His practice of combining; colliding disparate things to create surprising and new objects has its basis in these plant based works which became a constant through many of his ideas and his made pieces, photographs and latterly, paintings. This fertilisation, is unpredictable, fecund, and bountiful. As in this hybrid painting where the vegetation is Gauguin’s, and the stem is Kunisada’s it produces a hybrid ‘Mary’. A mother Godess figure, the Dream Sender, the Queen of Heaven, the Repair between East and West. It is the central figure that links, via the spirals of tarot cards, the bound figures in the left panel with the ominous, Balzacian figure that towers in the right.
The bound figures in the left hand panel are derived from a William Blake print, Vision of the Daughters of Albion…. Bromion and Oothon:
They represent an aspect of the artist in a dream, as does the ‘released’, combined form on the right, itself derived from a 2016 painting by Bucklow in the exhibition called The Repair.
There is a lot to take in here. The painting is enormous… over five metres long. The central panel, this hybridised Mary figure… a distant echo of Gauguin, of tragic, (rescued now) Oiwa, and even another figure in Bucklow’s pantheon, Eliot’s Mm. Sostrisis. She is the Moon of the title, the visionary, the repairer and the soothsayer.
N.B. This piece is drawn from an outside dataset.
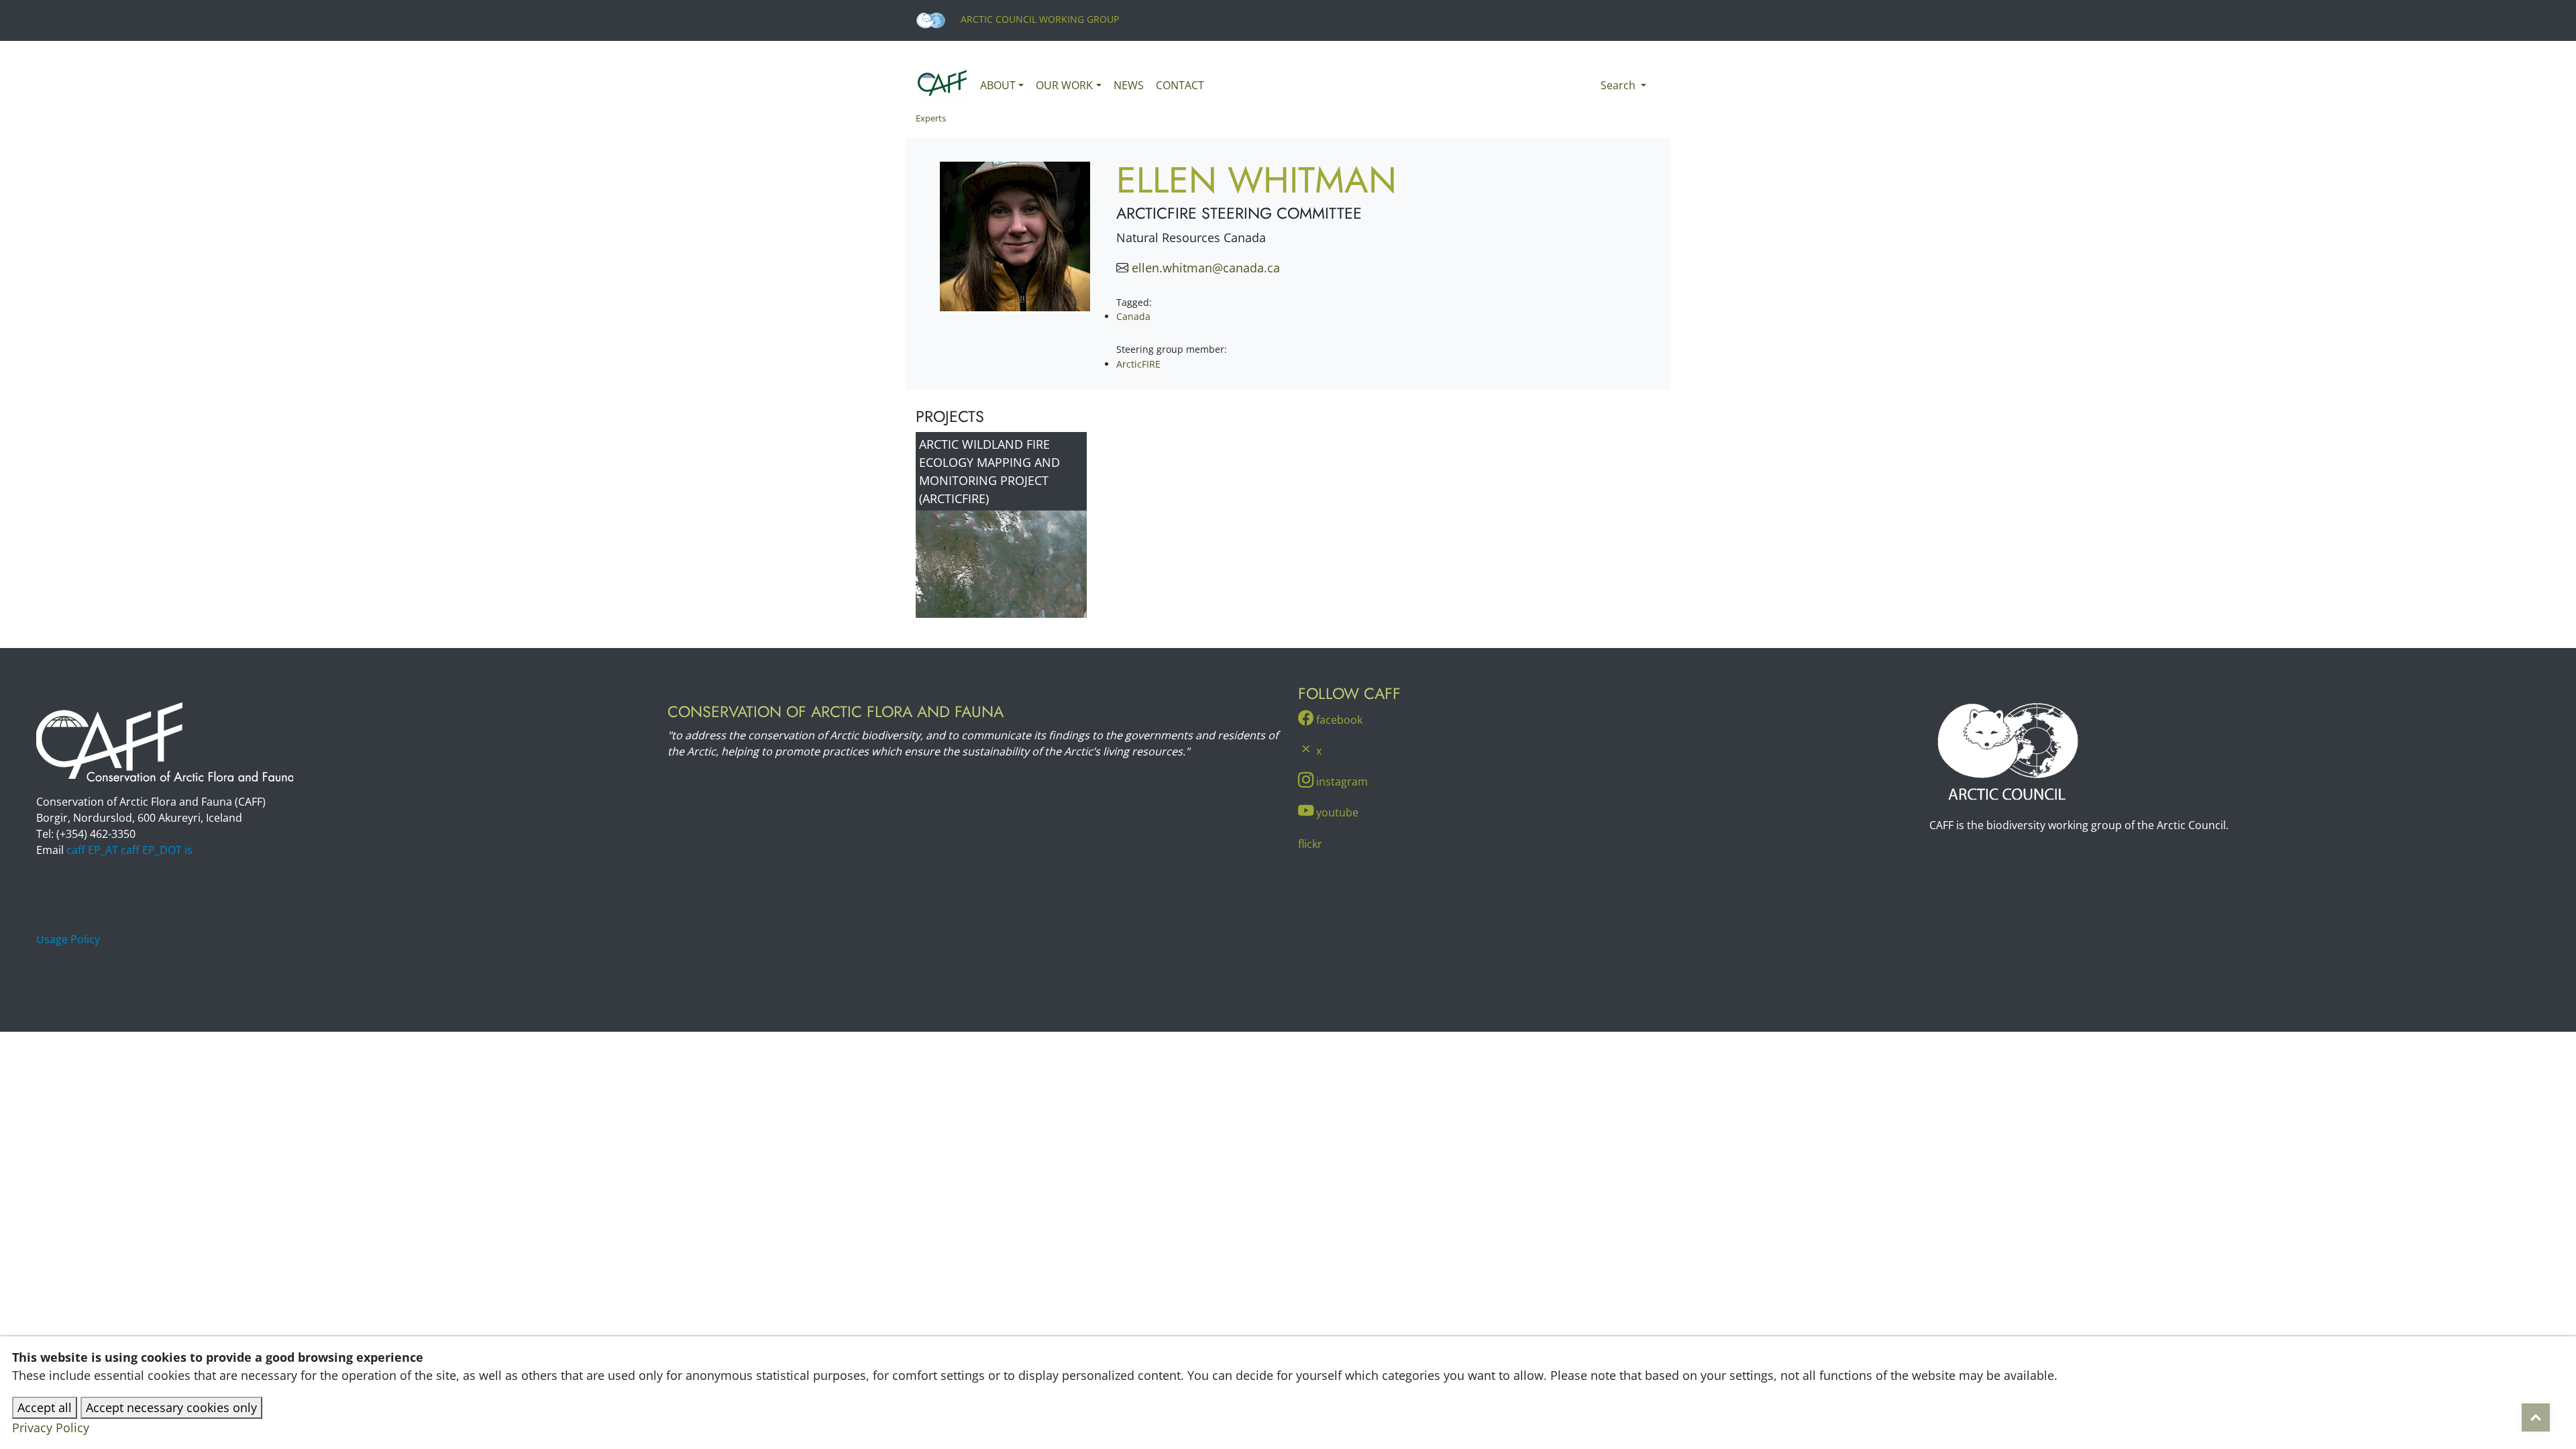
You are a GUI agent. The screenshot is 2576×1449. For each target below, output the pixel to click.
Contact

Oothon, one of the suggested figures on the left is of course another version of Oiwa and her doomed but vengeful husband. Oothoon, (the female) is in love with Theotormon, who represents the chaste man, filled with a false sense of righteousness. Oothoon desires Theotormon but is suddenly, violently raped by Bromion (pictured above). After Oothon is raped neither Bromion nor Theotormon want anything to do with her. Oothon and Oiwa are similar, aren’t they? They are both victims of the rage and passion of men. The powerful figure in the centre of the picture, the Dream Sender, restores and repairs the balance… the yin and the yang, if you like. The figure on the right, the repaired lovers, reveals the longed for truce which eludes us all.
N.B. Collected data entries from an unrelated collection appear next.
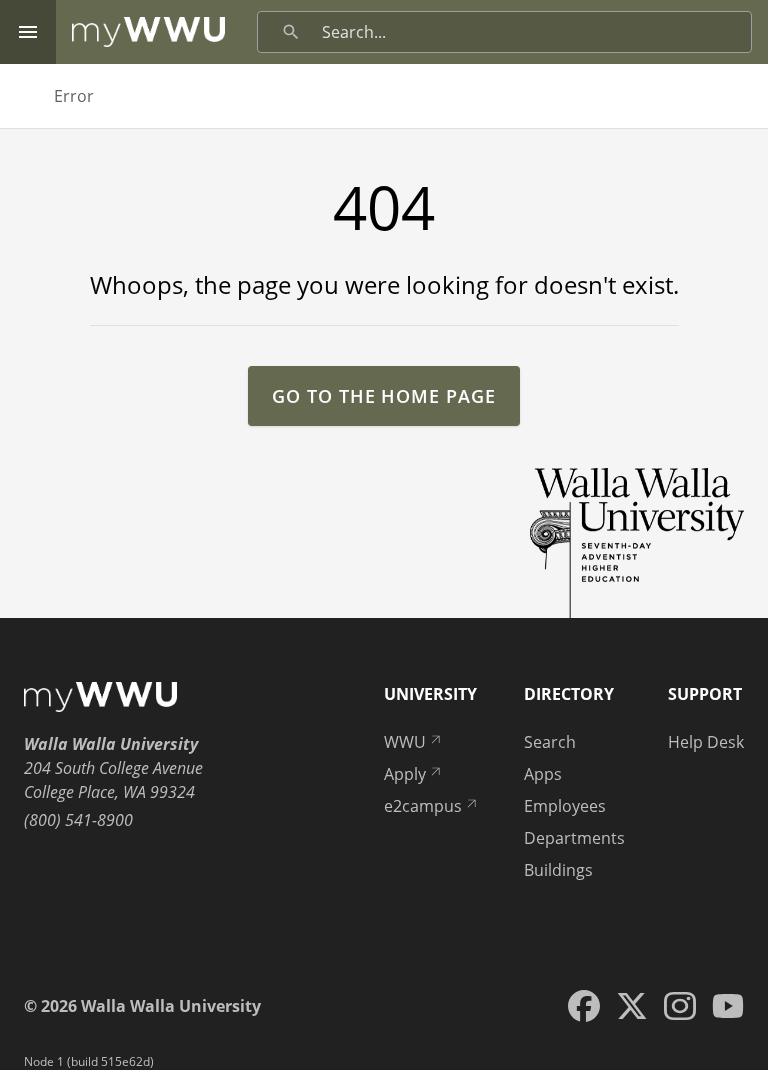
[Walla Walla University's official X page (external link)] (632, 1006)
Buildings (558, 870)
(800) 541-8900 (78, 820)
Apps (543, 774)
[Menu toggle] (28, 32)
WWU (405, 742)
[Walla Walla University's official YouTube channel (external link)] (728, 1006)
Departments (574, 838)
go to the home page (383, 396)
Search (550, 742)
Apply (405, 774)
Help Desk (706, 742)
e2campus (423, 806)
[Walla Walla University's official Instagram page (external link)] (680, 1006)
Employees (565, 806)
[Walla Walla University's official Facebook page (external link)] (584, 1006)
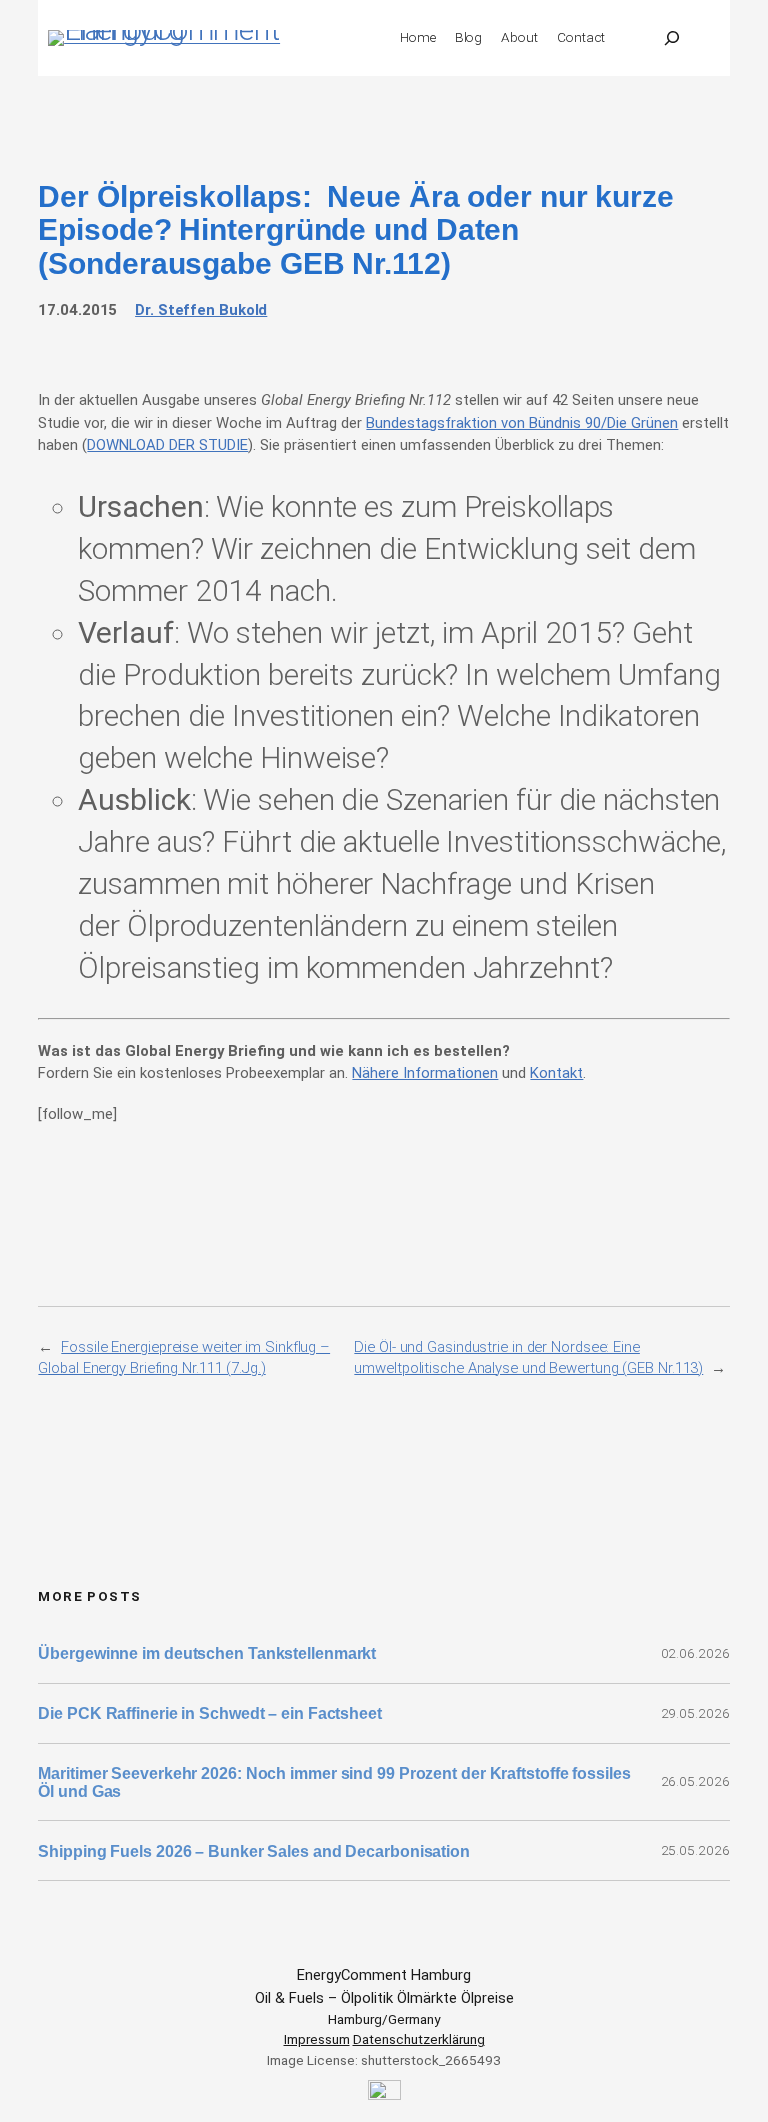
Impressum (317, 2039)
A further twist is the relationship that Blake made implicit in his print of Bromion and Oothon with the often repeated allegory of Plato’s Cave, (illustrated above). Blake used Plato’s Allegory of the Cave in Visions of the Daughters of Albion as a theme for the three characters not being able to understand the true nature of reality, without being hindered by convention. By coincidence, the title of the catalogue essay for Bucklow’s retrospective is Bucklow’s Cave. It argues that the artist uses Plato’s analogy as the primary motivation behind the making of his work, as for Bucklow, the real drama takes place behind the screen.
Christopher Bucklow, Said Now and For All Time is at Southampton City Art Gallery until 13 January 2018.